Бритвину и приятно было смотреть на дочь, и неловко. Ее женская прелесть и стать смущали его как-то, особенно то нетерпеливое, ждущее выражение, которое мелькало порой у нее на лице.
— Жаль, что так получилось, — сказала дочь, подавая Бритвину чашку с чаем. — Может, мы еще все-таки встретимся на этой неделе, а?
Раздался звонок, и дочь торопливо, едва не опрокинув табуретку, пошла открывать. Бритвин, помедлив, вышел в прихожую вслед за ней.
Он ожидал увидеть молодого парня, ровесника дочери, но в прихожей стоял мужчина за тридцать, строго и со вкусом одетый, и спокойно, серьезно и дружелюбно смотрел на него.
— Николай Петрович Золотин, — сказал он приятным таким, низким голосом и крепко пожал Бритвину руку.
Ощущение какой-то нескладности, неестественности ситуации возникло у Бритвина. Он никак не мог соединить этого зрелого, с привычным достоинством держащегося человека с дочерью. Он воспринимал ее почти девчонкой, а Николай Петрович Золотин был ему едва ли не сверстник, мужик, свой брат. Бритвин покосился на дочь, на ее оживленно-радостное и смущенное лицо и подумал, что тут, похоже, дело серьезное. Не легкий молодежный флирт.
Из дома вышли все вместе и пешком прошлись до концертного зала. За время этой недолгой прогулки Золотин понравился Бритвину. Говорил он свободно и просто, и в нем чувствовалась спокойная уверенность уже вполне сложившегося, прочно стоящего на ногах человека. Он был внимательно мягок к Светлане и предупредительно вежлив к Бритвину.

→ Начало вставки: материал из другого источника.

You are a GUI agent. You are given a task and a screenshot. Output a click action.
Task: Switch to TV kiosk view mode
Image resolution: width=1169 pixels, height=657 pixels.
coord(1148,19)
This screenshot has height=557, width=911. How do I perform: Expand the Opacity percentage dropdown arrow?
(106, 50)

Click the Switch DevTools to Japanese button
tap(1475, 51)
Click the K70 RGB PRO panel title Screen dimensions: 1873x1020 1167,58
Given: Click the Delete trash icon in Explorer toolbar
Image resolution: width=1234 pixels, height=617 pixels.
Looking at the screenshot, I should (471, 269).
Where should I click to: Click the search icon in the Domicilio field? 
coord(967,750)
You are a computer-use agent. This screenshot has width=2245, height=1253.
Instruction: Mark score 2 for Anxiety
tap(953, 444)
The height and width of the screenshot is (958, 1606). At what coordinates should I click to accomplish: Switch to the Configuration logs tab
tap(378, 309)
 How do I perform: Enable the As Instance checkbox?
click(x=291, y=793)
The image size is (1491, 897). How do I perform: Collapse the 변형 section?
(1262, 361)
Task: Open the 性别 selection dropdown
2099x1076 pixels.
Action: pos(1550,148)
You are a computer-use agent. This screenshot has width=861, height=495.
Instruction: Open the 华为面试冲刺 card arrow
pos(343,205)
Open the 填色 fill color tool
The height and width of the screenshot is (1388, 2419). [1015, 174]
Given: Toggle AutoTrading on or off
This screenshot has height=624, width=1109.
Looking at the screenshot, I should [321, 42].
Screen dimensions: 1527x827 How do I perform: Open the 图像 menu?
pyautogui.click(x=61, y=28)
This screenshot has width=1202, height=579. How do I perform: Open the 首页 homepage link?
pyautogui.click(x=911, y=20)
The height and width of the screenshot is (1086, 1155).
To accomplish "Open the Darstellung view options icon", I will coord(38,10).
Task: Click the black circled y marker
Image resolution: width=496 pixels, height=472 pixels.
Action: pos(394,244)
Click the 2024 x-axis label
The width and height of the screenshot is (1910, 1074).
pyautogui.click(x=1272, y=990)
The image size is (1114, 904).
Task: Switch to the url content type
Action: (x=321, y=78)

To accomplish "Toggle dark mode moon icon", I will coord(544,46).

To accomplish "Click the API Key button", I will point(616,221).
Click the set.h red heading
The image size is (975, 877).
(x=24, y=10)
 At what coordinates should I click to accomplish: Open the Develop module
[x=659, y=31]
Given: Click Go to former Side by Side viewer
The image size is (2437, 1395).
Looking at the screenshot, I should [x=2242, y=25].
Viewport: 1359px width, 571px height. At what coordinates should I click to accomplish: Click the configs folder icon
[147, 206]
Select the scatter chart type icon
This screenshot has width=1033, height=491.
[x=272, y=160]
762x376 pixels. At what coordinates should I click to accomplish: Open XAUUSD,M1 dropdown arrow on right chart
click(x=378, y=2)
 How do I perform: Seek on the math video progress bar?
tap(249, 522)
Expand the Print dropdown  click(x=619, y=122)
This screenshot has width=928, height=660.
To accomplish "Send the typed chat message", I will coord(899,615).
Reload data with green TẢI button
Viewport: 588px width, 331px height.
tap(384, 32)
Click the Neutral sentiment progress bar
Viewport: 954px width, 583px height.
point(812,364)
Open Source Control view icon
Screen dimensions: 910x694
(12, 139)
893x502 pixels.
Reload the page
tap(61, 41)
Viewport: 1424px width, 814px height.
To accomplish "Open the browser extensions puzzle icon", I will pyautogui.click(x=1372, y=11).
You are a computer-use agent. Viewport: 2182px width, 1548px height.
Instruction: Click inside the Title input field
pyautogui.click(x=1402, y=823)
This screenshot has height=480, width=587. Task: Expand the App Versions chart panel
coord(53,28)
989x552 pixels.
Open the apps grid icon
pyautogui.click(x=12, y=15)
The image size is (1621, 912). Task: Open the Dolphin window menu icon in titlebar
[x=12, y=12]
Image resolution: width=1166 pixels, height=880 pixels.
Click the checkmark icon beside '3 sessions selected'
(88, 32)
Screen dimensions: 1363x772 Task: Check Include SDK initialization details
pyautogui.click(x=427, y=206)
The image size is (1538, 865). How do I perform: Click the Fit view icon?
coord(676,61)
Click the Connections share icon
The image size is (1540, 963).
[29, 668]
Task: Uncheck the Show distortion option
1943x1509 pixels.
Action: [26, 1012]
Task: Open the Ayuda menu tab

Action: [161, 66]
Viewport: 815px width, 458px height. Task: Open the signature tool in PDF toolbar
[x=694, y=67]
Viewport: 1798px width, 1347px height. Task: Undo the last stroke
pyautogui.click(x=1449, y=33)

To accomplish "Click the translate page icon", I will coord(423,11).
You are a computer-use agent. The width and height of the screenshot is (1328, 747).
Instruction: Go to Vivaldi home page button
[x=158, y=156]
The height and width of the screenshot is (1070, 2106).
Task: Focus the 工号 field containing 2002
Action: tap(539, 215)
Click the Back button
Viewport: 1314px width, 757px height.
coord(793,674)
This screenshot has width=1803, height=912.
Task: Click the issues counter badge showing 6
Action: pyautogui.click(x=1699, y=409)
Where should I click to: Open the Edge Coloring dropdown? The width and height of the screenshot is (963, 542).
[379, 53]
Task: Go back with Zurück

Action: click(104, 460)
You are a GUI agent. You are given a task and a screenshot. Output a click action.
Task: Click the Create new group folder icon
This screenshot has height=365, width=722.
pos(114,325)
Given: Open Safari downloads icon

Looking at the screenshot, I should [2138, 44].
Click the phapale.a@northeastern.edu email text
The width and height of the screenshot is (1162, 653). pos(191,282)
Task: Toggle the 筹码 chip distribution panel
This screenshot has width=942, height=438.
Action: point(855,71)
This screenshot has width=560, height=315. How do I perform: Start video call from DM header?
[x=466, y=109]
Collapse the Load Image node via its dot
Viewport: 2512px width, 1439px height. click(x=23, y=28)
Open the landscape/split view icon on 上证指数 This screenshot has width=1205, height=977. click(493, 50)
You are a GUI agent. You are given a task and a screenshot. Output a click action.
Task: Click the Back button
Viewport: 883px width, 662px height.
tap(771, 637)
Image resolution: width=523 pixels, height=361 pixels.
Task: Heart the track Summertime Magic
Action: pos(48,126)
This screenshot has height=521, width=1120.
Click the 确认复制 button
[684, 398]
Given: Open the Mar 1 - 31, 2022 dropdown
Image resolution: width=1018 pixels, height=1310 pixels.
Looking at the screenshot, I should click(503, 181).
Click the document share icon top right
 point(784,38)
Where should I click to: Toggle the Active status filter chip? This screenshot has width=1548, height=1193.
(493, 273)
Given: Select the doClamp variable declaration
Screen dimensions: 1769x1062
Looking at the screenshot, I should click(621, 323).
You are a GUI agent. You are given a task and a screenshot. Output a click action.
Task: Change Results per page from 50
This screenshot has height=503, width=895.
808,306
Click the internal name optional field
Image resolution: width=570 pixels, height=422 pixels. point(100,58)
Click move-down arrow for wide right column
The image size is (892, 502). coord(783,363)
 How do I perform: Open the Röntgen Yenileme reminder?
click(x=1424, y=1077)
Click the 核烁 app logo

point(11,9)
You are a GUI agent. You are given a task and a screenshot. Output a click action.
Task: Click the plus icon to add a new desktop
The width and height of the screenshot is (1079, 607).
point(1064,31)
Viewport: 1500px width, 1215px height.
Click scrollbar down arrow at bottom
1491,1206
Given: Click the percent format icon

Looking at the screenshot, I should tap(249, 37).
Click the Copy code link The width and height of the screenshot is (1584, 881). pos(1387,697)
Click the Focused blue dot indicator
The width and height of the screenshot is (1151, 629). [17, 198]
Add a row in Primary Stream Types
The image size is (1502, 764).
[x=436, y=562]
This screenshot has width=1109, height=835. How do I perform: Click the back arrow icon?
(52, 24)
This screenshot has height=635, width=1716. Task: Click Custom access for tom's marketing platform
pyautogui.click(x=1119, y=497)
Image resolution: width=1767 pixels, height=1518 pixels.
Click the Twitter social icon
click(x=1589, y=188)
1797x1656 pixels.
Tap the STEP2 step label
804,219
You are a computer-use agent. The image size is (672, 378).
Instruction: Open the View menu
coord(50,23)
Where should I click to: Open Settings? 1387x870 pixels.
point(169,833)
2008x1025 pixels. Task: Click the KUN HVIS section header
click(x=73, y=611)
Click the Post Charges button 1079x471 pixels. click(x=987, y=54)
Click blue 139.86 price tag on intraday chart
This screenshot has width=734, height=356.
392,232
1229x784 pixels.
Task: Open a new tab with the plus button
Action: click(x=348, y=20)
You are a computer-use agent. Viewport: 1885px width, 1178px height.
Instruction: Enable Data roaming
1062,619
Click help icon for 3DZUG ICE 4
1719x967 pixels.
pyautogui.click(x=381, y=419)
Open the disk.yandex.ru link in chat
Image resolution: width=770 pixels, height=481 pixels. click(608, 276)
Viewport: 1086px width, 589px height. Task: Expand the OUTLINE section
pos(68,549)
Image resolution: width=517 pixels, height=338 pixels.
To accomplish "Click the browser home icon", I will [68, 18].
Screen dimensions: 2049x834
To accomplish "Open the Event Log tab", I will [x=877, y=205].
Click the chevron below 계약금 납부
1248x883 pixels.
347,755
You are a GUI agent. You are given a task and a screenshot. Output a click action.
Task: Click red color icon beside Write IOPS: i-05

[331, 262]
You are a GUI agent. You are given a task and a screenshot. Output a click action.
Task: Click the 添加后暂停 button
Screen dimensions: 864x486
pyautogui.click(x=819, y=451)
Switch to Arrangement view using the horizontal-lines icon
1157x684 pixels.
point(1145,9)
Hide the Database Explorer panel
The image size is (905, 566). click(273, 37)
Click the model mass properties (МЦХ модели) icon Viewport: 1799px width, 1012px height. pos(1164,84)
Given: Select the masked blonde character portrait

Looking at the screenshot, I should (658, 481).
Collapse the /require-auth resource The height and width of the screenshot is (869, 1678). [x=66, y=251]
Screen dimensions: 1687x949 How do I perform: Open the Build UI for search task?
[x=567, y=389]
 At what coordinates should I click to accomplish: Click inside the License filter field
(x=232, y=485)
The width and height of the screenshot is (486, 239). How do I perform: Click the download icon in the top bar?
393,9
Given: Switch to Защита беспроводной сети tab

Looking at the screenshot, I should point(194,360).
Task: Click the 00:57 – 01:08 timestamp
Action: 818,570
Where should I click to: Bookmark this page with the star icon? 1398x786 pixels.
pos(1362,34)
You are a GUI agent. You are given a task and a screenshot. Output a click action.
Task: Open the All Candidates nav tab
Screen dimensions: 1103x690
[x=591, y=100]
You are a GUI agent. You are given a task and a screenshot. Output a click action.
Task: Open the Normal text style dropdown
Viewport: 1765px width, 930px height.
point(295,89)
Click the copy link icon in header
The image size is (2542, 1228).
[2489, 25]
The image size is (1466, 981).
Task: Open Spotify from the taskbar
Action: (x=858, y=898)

Распрощались у ярко освещенного входа в концертный зал. Бритвин закурил, глядя вслед дочери и ее спутнику. Со стороны они хорошо смотрелись. Бритвин вдруг вспомнил, что недавно дочь рассказывала об их преподавателе русской классической литературы и так азартно расхваливала его, что ему это даже показалось странноватым. Скорей всего это он и есть, дочь и фамилию называла какую-то похожую. Что ж, неплохо, решил Бритвин. Не женат, конечно, если со Светланой по концертам разгуливает. Разведен. Не ждал же он, в самом деле, до таких лет, пока Светлану встретит.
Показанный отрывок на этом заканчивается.